The small change I had to make, was to add >0a at the beginning. If you run this bAdkOde program, it will print its source code as output. So there you have it. A bAdkOde quine, which proves that bAdkOde is Turing Complete. I have to thank Dave Cope for his quine tutorial, without which it would have been extremely difficult for me to write a bAdkOde quine!

Update (12/26/2009)

Dave mentioned that writing a quine only suggests that a language is Turing Complete, but not that it is.

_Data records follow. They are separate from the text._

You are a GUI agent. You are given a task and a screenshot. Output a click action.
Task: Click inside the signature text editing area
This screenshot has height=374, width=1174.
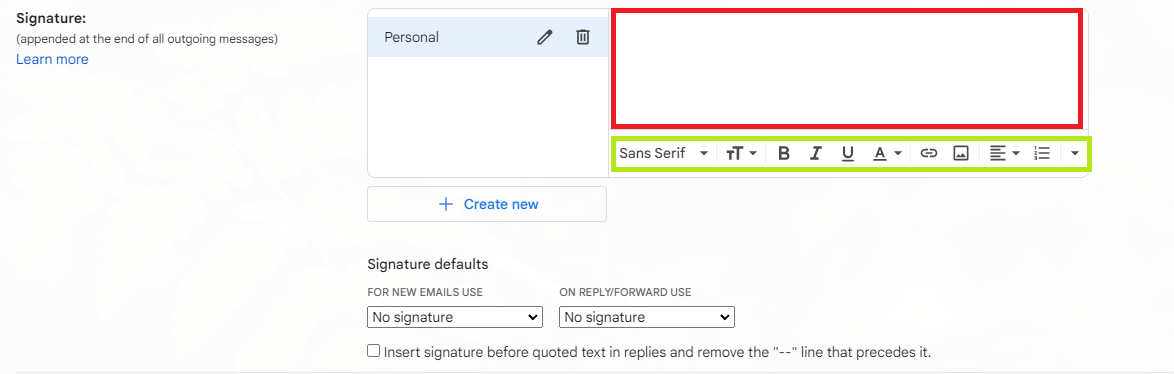(847, 68)
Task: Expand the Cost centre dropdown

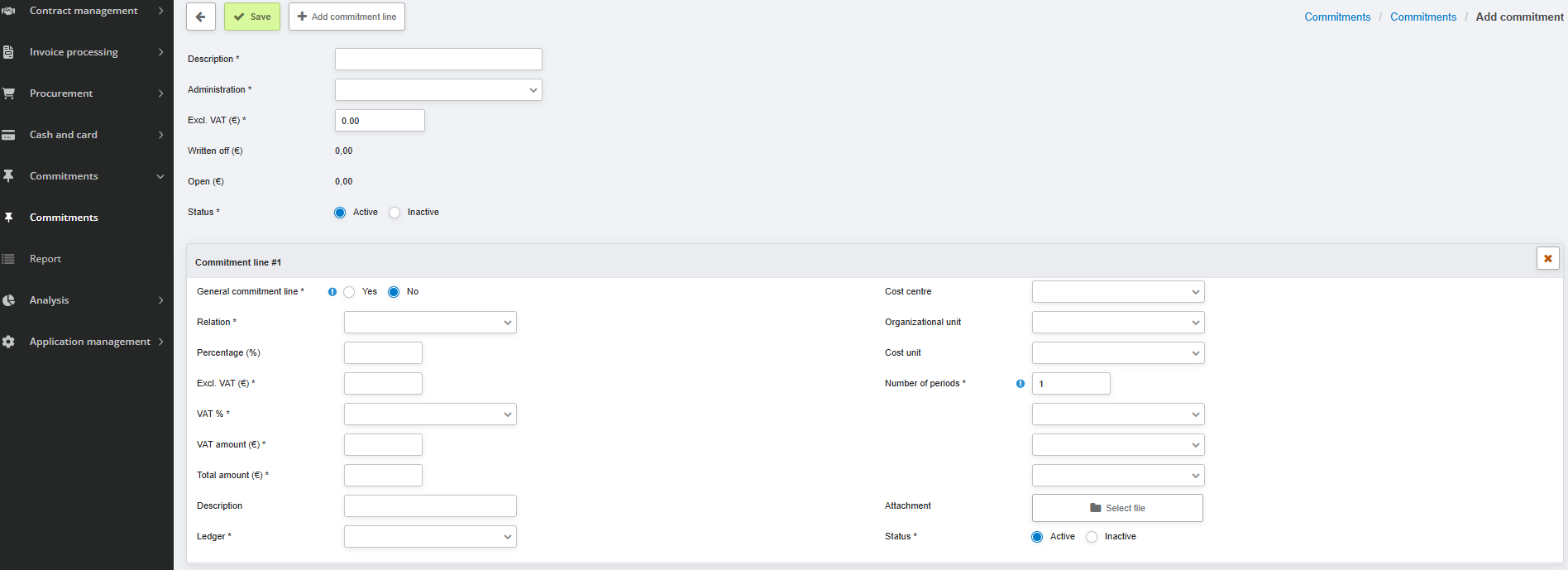Action: point(1117,292)
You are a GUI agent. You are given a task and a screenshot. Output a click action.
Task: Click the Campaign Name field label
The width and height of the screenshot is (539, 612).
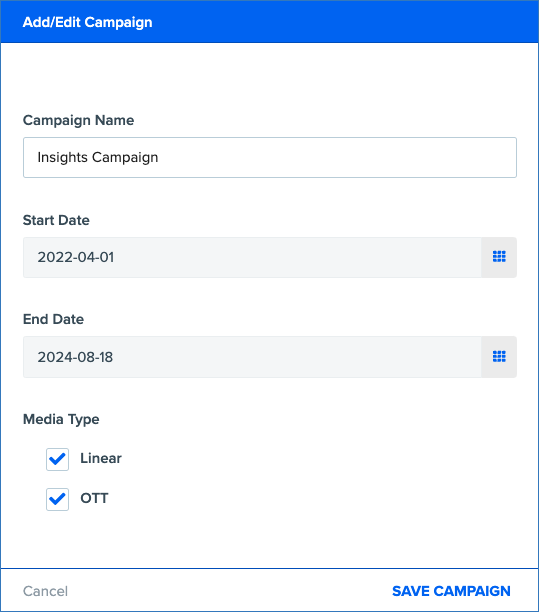(x=78, y=120)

He suggested that I write an interpreter for Brainfuck which would then prove that bAdkOde is Turing Complete. That was actually my next project!

Update (12/26/2009)

I’ve been able to provide a direct translation of Brainfuck into bAdkOde, which proves the Turing Completeness of bAdkOde.